Prompt:
Provide the data again in its entirety, exactly as given.

[[ Data under study, beginning ]]

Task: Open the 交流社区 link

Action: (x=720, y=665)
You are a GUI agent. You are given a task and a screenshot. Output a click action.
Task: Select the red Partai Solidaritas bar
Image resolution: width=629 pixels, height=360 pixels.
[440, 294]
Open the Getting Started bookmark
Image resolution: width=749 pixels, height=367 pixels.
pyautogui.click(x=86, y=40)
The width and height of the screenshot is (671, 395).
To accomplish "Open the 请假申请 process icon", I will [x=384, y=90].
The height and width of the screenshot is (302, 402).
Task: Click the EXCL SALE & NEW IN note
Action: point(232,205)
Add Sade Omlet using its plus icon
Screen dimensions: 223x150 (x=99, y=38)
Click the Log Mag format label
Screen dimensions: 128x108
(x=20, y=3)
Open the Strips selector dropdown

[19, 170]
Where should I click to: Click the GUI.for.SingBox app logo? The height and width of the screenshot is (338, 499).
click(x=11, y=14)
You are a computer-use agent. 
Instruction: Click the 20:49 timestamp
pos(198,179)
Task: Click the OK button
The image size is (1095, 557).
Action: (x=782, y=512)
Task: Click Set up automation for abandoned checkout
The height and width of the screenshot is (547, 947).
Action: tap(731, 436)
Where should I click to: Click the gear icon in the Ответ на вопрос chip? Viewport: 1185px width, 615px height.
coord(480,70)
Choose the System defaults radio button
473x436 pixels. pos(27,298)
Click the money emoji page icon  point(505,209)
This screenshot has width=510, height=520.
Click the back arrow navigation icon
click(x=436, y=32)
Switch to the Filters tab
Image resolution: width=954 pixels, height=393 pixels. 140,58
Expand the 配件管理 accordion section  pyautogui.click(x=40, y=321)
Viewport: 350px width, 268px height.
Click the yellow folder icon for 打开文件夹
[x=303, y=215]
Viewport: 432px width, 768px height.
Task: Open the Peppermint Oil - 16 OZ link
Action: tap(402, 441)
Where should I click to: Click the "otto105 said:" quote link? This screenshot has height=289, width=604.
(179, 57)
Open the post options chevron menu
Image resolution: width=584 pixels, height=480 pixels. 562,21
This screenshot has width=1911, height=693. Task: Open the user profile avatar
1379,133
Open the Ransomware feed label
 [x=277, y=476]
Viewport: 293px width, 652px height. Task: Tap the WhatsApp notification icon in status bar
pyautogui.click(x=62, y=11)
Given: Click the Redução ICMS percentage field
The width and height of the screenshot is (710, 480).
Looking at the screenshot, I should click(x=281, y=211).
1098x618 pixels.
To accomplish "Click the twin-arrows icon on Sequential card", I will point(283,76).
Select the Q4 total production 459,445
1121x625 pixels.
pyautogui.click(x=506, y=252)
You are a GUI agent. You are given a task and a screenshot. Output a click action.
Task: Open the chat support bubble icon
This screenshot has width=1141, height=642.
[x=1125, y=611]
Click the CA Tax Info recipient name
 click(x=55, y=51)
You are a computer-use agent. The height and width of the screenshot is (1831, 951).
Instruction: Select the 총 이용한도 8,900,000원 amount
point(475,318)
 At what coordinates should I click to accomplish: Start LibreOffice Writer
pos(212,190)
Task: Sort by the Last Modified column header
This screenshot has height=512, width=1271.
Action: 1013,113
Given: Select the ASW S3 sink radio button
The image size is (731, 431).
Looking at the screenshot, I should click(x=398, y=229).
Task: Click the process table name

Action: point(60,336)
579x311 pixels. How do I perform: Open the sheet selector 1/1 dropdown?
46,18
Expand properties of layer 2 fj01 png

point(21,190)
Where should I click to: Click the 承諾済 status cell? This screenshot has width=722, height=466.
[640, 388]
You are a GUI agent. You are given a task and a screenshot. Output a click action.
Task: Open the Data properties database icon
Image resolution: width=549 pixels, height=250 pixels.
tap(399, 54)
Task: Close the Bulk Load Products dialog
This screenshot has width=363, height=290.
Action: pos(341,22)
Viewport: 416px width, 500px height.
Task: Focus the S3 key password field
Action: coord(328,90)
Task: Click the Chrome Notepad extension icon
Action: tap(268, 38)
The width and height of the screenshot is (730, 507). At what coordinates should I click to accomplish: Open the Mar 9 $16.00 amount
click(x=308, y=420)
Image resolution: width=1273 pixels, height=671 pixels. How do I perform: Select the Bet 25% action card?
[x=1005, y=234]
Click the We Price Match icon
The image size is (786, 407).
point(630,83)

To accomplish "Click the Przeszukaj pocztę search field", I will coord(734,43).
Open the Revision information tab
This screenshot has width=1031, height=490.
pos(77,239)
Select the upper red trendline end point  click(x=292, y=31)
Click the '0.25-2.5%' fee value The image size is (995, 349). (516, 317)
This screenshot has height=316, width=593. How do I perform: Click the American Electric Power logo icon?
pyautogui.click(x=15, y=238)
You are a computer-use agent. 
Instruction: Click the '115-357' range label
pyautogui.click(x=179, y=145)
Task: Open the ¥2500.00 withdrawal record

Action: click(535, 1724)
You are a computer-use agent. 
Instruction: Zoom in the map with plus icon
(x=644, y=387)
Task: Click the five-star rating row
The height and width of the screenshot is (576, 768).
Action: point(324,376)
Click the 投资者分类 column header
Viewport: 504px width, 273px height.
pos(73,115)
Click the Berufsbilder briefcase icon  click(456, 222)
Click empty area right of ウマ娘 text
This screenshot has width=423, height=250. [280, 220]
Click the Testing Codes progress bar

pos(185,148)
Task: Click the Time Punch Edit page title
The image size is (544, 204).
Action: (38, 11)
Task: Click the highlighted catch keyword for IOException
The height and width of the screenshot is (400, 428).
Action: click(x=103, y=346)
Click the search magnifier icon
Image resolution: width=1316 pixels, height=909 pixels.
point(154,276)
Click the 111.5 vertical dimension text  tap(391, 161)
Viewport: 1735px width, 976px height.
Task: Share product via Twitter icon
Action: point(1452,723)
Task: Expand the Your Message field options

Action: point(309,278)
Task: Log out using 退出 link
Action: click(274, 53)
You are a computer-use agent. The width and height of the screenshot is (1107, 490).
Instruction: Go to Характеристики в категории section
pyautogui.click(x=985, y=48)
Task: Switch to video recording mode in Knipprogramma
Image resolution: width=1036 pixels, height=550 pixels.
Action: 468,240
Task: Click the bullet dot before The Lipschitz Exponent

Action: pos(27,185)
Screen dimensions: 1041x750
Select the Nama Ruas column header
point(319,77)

[[ Data under study, end ]]

Solution to the exercise:
Task: Open the 交流社区 link

Action: (x=720, y=665)
You are a GUI agent. You are given a task and a screenshot. Output a click action.
Task: Select the red Partai Solidaritas bar
Image resolution: width=629 pixels, height=360 pixels.
[440, 294]
Open the Getting Started bookmark
Image resolution: width=749 pixels, height=367 pixels.
pyautogui.click(x=86, y=40)
The width and height of the screenshot is (671, 395).
To accomplish "Open the 请假申请 process icon", I will [x=384, y=90].
The height and width of the screenshot is (302, 402).
Task: Click the EXCL SALE & NEW IN note
Action: point(232,205)
Add Sade Omlet using its plus icon
Screen dimensions: 223x150 (x=99, y=38)
Click the Log Mag format label
Screen dimensions: 128x108
(x=20, y=3)
Open the Strips selector dropdown

[19, 170]
Where should I click to: Click the GUI.for.SingBox app logo? The height and width of the screenshot is (338, 499).
click(x=11, y=14)
You are a computer-use agent. 
Instruction: Click the 20:49 timestamp
pos(198,179)
Task: Click the OK button
The image size is (1095, 557).
Action: (x=782, y=512)
Task: Click Set up automation for abandoned checkout
The height and width of the screenshot is (547, 947).
Action: tap(731, 436)
Where should I click to: Click the gear icon in the Ответ на вопрос chip? Viewport: 1185px width, 615px height.
coord(480,70)
Choose the System defaults radio button
473x436 pixels. pos(27,298)
Click the money emoji page icon  point(505,209)
This screenshot has width=510, height=520.
Click the back arrow navigation icon
click(x=436, y=32)
Switch to the Filters tab
Image resolution: width=954 pixels, height=393 pixels. 140,58
Expand the 配件管理 accordion section  pyautogui.click(x=40, y=321)
Viewport: 350px width, 268px height.
Click the yellow folder icon for 打开文件夹
[x=303, y=215]
Viewport: 432px width, 768px height.
Task: Open the Peppermint Oil - 16 OZ link
Action: tap(402, 441)
Where should I click to: Click the "otto105 said:" quote link? This screenshot has height=289, width=604.
(179, 57)
Open the post options chevron menu
Image resolution: width=584 pixels, height=480 pixels. 562,21
This screenshot has width=1911, height=693. Task: Open the user profile avatar
1379,133
Open the Ransomware feed label
 [x=277, y=476]
Viewport: 293px width, 652px height. Task: Tap the WhatsApp notification icon in status bar
pyautogui.click(x=62, y=11)
Given: Click the Redução ICMS percentage field
The width and height of the screenshot is (710, 480).
Looking at the screenshot, I should click(x=281, y=211).
1098x618 pixels.
To accomplish "Click the twin-arrows icon on Sequential card", I will point(283,76).
Select the Q4 total production 459,445
1121x625 pixels.
pyautogui.click(x=506, y=252)
You are a GUI agent. You are given a task and a screenshot. Output a click action.
Task: Open the chat support bubble icon
This screenshot has width=1141, height=642.
[x=1125, y=611]
Click the CA Tax Info recipient name
 click(x=55, y=51)
You are a computer-use agent. The height and width of the screenshot is (1831, 951).
Instruction: Select the 총 이용한도 8,900,000원 amount
point(475,318)
 At what coordinates should I click to accomplish: Start LibreOffice Writer
pos(212,190)
Task: Sort by the Last Modified column header
This screenshot has height=512, width=1271.
Action: 1013,113
Given: Select the ASW S3 sink radio button
The image size is (731, 431).
Looking at the screenshot, I should click(x=398, y=229).
Task: Click the process table name

Action: point(60,336)
579x311 pixels. How do I perform: Open the sheet selector 1/1 dropdown?
46,18
Expand properties of layer 2 fj01 png

point(21,190)
Where should I click to: Click the 承諾済 status cell? This screenshot has width=722, height=466.
[640, 388]
You are a GUI agent. You are given a task and a screenshot. Output a click action.
Task: Open the Data properties database icon
Image resolution: width=549 pixels, height=250 pixels.
tap(399, 54)
Task: Close the Bulk Load Products dialog
This screenshot has width=363, height=290.
Action: pos(341,22)
Viewport: 416px width, 500px height.
Task: Focus the S3 key password field
Action: coord(328,90)
Task: Click the Chrome Notepad extension icon
Action: tap(268, 38)
The width and height of the screenshot is (730, 507). At what coordinates should I click to accomplish: Open the Mar 9 $16.00 amount
click(x=308, y=420)
Image resolution: width=1273 pixels, height=671 pixels. How do I perform: Select the Bet 25% action card?
[x=1005, y=234]
Click the We Price Match icon
The image size is (786, 407).
point(630,83)

To accomplish "Click the Przeszukaj pocztę search field", I will coord(734,43).
Open the Revision information tab
This screenshot has width=1031, height=490.
pos(77,239)
Select the upper red trendline end point  click(x=292, y=31)
Click the '0.25-2.5%' fee value The image size is (995, 349). (516, 317)
This screenshot has height=316, width=593. How do I perform: Click the American Electric Power logo icon?
pyautogui.click(x=15, y=238)
You are a computer-use agent. 
Instruction: Click the '115-357' range label
pyautogui.click(x=179, y=145)
Task: Open the ¥2500.00 withdrawal record

Action: click(535, 1724)
You are a computer-use agent. 
Instruction: Zoom in the map with plus icon
(x=644, y=387)
Task: Click the five-star rating row
The height and width of the screenshot is (576, 768).
Action: point(324,376)
Click the 投资者分类 column header
Viewport: 504px width, 273px height.
pos(73,115)
Click the Berufsbilder briefcase icon  click(456, 222)
Click empty area right of ウマ娘 text
This screenshot has width=423, height=250. [280, 220]
Click the Testing Codes progress bar

pos(185,148)
Task: Click the Time Punch Edit page title
The image size is (544, 204).
Action: (38, 11)
Task: Click the highlighted catch keyword for IOException
The height and width of the screenshot is (400, 428).
Action: click(x=103, y=346)
Click the search magnifier icon
Image resolution: width=1316 pixels, height=909 pixels.
point(154,276)
Click the 111.5 vertical dimension text  tap(391, 161)
Viewport: 1735px width, 976px height.
Task: Share product via Twitter icon
Action: point(1452,723)
Task: Expand the Your Message field options

Action: point(309,278)
Task: Log out using 退出 link
Action: click(274, 53)
You are a computer-use agent. The width and height of the screenshot is (1107, 490).
Instruction: Go to Характеристики в категории section
pyautogui.click(x=985, y=48)
Task: Switch to video recording mode in Knipprogramma
Image resolution: width=1036 pixels, height=550 pixels.
Action: 468,240
Task: Click the bullet dot before The Lipschitz Exponent

Action: pos(27,185)
Screen dimensions: 1041x750
Select the Nama Ruas column header
point(319,77)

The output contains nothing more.